__Work request__:
Write out every entry exactly as it appears.

Top of Exercise data

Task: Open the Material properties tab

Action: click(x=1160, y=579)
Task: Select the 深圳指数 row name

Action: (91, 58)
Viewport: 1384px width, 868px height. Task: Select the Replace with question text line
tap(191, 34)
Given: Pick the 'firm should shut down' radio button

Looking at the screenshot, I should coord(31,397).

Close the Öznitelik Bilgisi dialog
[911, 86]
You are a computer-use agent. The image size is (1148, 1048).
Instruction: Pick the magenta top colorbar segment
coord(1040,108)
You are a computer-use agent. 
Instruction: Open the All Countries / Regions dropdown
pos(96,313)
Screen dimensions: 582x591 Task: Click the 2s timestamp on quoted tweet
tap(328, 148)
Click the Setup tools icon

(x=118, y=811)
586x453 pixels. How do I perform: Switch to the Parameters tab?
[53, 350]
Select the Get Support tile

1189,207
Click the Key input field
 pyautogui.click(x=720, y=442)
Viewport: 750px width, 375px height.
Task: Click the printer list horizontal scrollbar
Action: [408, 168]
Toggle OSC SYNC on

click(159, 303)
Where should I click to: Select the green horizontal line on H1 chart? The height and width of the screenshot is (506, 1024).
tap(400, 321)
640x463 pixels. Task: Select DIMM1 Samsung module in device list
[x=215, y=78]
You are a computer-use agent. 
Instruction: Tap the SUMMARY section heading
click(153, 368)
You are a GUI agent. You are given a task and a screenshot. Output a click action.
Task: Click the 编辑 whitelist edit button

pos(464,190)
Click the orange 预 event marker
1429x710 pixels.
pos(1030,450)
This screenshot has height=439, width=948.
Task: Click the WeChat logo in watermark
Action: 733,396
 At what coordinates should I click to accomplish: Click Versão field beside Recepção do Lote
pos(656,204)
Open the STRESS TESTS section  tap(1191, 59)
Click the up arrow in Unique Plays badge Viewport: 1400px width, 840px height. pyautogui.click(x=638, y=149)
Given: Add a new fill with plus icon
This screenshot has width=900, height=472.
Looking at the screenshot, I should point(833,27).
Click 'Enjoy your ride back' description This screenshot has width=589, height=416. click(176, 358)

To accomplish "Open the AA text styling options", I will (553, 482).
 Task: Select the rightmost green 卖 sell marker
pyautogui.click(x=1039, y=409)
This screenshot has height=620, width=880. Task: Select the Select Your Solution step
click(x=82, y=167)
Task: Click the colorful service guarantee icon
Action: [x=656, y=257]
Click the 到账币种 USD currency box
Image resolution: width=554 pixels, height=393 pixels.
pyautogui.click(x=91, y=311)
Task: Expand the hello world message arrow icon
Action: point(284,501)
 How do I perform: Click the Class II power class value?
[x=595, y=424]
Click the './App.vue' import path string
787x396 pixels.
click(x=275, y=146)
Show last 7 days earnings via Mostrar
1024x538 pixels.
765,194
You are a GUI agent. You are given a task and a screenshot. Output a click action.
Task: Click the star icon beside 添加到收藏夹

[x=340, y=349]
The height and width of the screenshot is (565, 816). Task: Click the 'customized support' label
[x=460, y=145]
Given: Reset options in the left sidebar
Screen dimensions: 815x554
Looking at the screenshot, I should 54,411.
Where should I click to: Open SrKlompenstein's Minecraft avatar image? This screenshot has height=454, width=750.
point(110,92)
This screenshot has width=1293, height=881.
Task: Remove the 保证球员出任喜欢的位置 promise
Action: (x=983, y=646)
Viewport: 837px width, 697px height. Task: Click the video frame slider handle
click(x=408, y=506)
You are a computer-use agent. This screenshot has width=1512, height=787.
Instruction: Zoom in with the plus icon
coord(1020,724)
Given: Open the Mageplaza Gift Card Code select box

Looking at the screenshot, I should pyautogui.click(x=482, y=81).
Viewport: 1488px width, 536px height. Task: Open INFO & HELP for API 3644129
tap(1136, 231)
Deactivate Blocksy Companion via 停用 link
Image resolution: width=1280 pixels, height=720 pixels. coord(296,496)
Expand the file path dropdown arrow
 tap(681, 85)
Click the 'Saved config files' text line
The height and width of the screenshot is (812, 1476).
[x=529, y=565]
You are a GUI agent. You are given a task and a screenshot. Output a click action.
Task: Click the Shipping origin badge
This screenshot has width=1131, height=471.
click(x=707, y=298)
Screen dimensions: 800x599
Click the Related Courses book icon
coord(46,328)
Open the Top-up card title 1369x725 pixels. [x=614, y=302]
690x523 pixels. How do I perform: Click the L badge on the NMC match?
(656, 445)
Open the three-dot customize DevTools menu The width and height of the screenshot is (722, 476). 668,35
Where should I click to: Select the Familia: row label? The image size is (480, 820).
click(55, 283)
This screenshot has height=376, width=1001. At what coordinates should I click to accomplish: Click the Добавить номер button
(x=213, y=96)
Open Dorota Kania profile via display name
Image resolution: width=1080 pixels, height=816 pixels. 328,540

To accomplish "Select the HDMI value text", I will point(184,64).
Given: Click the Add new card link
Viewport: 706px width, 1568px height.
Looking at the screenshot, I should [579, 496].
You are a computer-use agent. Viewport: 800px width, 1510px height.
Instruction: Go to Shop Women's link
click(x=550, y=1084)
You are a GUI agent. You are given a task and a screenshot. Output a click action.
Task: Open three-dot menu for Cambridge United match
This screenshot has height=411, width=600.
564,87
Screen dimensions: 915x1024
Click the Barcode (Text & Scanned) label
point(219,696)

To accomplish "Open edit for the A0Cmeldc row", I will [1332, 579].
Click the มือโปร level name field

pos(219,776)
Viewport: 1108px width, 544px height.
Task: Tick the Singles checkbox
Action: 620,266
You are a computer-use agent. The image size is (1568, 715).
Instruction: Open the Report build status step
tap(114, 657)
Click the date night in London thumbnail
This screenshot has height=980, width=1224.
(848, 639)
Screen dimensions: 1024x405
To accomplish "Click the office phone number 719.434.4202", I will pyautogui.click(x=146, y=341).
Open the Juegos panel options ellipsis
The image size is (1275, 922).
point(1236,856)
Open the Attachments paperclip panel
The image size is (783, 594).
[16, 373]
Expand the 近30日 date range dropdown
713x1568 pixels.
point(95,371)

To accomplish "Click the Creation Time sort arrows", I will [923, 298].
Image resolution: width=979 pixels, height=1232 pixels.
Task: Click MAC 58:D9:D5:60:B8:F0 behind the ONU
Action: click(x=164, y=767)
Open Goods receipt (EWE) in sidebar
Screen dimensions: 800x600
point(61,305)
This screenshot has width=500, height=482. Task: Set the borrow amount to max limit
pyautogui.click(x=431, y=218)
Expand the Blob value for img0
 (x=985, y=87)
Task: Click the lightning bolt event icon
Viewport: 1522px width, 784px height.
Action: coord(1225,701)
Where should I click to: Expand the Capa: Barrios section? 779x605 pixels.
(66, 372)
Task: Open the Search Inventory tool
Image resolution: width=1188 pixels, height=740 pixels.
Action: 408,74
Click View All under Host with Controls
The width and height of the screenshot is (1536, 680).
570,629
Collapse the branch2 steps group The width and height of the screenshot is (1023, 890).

Bottom of Exercise data

__Task answer__:
Task: Open the Material properties tab

Action: click(x=1160, y=579)
Task: Select the 深圳指数 row name

Action: (91, 58)
Viewport: 1384px width, 868px height. Task: Select the Replace with question text line
tap(191, 34)
Given: Pick the 'firm should shut down' radio button

Looking at the screenshot, I should coord(31,397).

Close the Öznitelik Bilgisi dialog
[911, 86]
You are a computer-use agent. The image size is (1148, 1048).
Instruction: Pick the magenta top colorbar segment
coord(1040,108)
You are a computer-use agent. 
Instruction: Open the All Countries / Regions dropdown
pos(96,313)
Screen dimensions: 582x591 Task: Click the 2s timestamp on quoted tweet
tap(328, 148)
Click the Setup tools icon

(x=118, y=811)
586x453 pixels. How do I perform: Switch to the Parameters tab?
[53, 350]
Select the Get Support tile

1189,207
Click the Key input field
 pyautogui.click(x=720, y=442)
Viewport: 750px width, 375px height.
Task: Click the printer list horizontal scrollbar
Action: [408, 168]
Toggle OSC SYNC on

click(159, 303)
Where should I click to: Select the green horizontal line on H1 chart? The height and width of the screenshot is (506, 1024).
tap(400, 321)
640x463 pixels. Task: Select DIMM1 Samsung module in device list
[x=215, y=78]
You are a computer-use agent. 
Instruction: Tap the SUMMARY section heading
click(153, 368)
You are a GUI agent. You are given a task and a screenshot. Output a click action.
Task: Click the 编辑 whitelist edit button

pos(464,190)
Click the orange 预 event marker
1429x710 pixels.
pos(1030,450)
This screenshot has height=439, width=948.
Task: Click the WeChat logo in watermark
Action: 733,396
 At what coordinates should I click to accomplish: Click Versão field beside Recepção do Lote
pos(656,204)
Open the STRESS TESTS section  tap(1191, 59)
Click the up arrow in Unique Plays badge Viewport: 1400px width, 840px height. pyautogui.click(x=638, y=149)
Given: Add a new fill with plus icon
This screenshot has width=900, height=472.
Looking at the screenshot, I should point(833,27).
Click 'Enjoy your ride back' description This screenshot has width=589, height=416. click(176, 358)

To accomplish "Open the AA text styling options", I will (553, 482).
 Task: Select the rightmost green 卖 sell marker
pyautogui.click(x=1039, y=409)
This screenshot has height=620, width=880. Task: Select the Select Your Solution step
click(x=82, y=167)
Task: Click the colorful service guarantee icon
Action: [x=656, y=257]
Click the 到账币种 USD currency box
Image resolution: width=554 pixels, height=393 pixels.
pyautogui.click(x=91, y=311)
Task: Expand the hello world message arrow icon
Action: point(284,501)
 How do I perform: Click the Class II power class value?
[x=595, y=424]
Click the './App.vue' import path string
787x396 pixels.
click(x=275, y=146)
Show last 7 days earnings via Mostrar
1024x538 pixels.
765,194
You are a GUI agent. You are given a task and a screenshot. Output a click action.
Task: Click the star icon beside 添加到收藏夹

[x=340, y=349]
The height and width of the screenshot is (565, 816). Task: Click the 'customized support' label
[x=460, y=145]
Given: Reset options in the left sidebar
Screen dimensions: 815x554
Looking at the screenshot, I should 54,411.
Where should I click to: Open SrKlompenstein's Minecraft avatar image? This screenshot has height=454, width=750.
point(110,92)
This screenshot has width=1293, height=881.
Task: Remove the 保证球员出任喜欢的位置 promise
Action: (x=983, y=646)
Viewport: 837px width, 697px height. Task: Click the video frame slider handle
click(x=408, y=506)
You are a computer-use agent. This screenshot has width=1512, height=787.
Instruction: Zoom in with the plus icon
coord(1020,724)
Given: Open the Mageplaza Gift Card Code select box

Looking at the screenshot, I should pyautogui.click(x=482, y=81).
Viewport: 1488px width, 536px height. Task: Open INFO & HELP for API 3644129
tap(1136, 231)
Deactivate Blocksy Companion via 停用 link
Image resolution: width=1280 pixels, height=720 pixels. coord(296,496)
Expand the file path dropdown arrow
 tap(681, 85)
Click the 'Saved config files' text line
The height and width of the screenshot is (812, 1476).
[x=529, y=565]
You are a GUI agent. You are given a task and a screenshot. Output a click action.
Task: Click the Shipping origin badge
This screenshot has width=1131, height=471.
click(x=707, y=298)
Screen dimensions: 800x599
Click the Related Courses book icon
coord(46,328)
Open the Top-up card title 1369x725 pixels. [x=614, y=302]
690x523 pixels. How do I perform: Click the L badge on the NMC match?
(656, 445)
Open the three-dot customize DevTools menu The width and height of the screenshot is (722, 476). 668,35
Where should I click to: Select the Familia: row label? The image size is (480, 820).
click(55, 283)
This screenshot has height=376, width=1001. At what coordinates should I click to accomplish: Click the Добавить номер button
(x=213, y=96)
Open Dorota Kania profile via display name
Image resolution: width=1080 pixels, height=816 pixels. 328,540

To accomplish "Select the HDMI value text", I will point(184,64).
Given: Click the Add new card link
Viewport: 706px width, 1568px height.
Looking at the screenshot, I should [579, 496].
You are a computer-use agent. Viewport: 800px width, 1510px height.
Instruction: Go to Shop Women's link
click(x=550, y=1084)
You are a GUI agent. You are given a task and a screenshot. Output a click action.
Task: Open three-dot menu for Cambridge United match
This screenshot has height=411, width=600.
564,87
Screen dimensions: 915x1024
Click the Barcode (Text & Scanned) label
point(219,696)

To accomplish "Open edit for the A0Cmeldc row", I will [1332, 579].
Click the มือโปร level name field

pos(219,776)
Viewport: 1108px width, 544px height.
Task: Tick the Singles checkbox
Action: 620,266
You are a computer-use agent. The image size is (1568, 715).
Instruction: Open the Report build status step
tap(114, 657)
Click the date night in London thumbnail
This screenshot has height=980, width=1224.
(848, 639)
Screen dimensions: 1024x405
To accomplish "Click the office phone number 719.434.4202", I will pyautogui.click(x=146, y=341).
Open the Juegos panel options ellipsis
The image size is (1275, 922).
point(1236,856)
Open the Attachments paperclip panel
The image size is (783, 594).
[16, 373]
Expand the 近30日 date range dropdown
713x1568 pixels.
point(95,371)

To accomplish "Click the Creation Time sort arrows", I will [923, 298].
Image resolution: width=979 pixels, height=1232 pixels.
Task: Click MAC 58:D9:D5:60:B8:F0 behind the ONU
Action: click(x=164, y=767)
Open Goods receipt (EWE) in sidebar
Screen dimensions: 800x600
point(61,305)
This screenshot has width=500, height=482. Task: Set the borrow amount to max limit
pyautogui.click(x=431, y=218)
Expand the Blob value for img0
 (x=985, y=87)
Task: Click the lightning bolt event icon
Viewport: 1522px width, 784px height.
Action: coord(1225,701)
Where should I click to: Expand the Capa: Barrios section? 779x605 pixels.
(66, 372)
Task: Open the Search Inventory tool
Image resolution: width=1188 pixels, height=740 pixels.
Action: 408,74
Click View All under Host with Controls
The width and height of the screenshot is (1536, 680).
570,629
Collapse the branch2 steps group The width and height of the screenshot is (1023, 890).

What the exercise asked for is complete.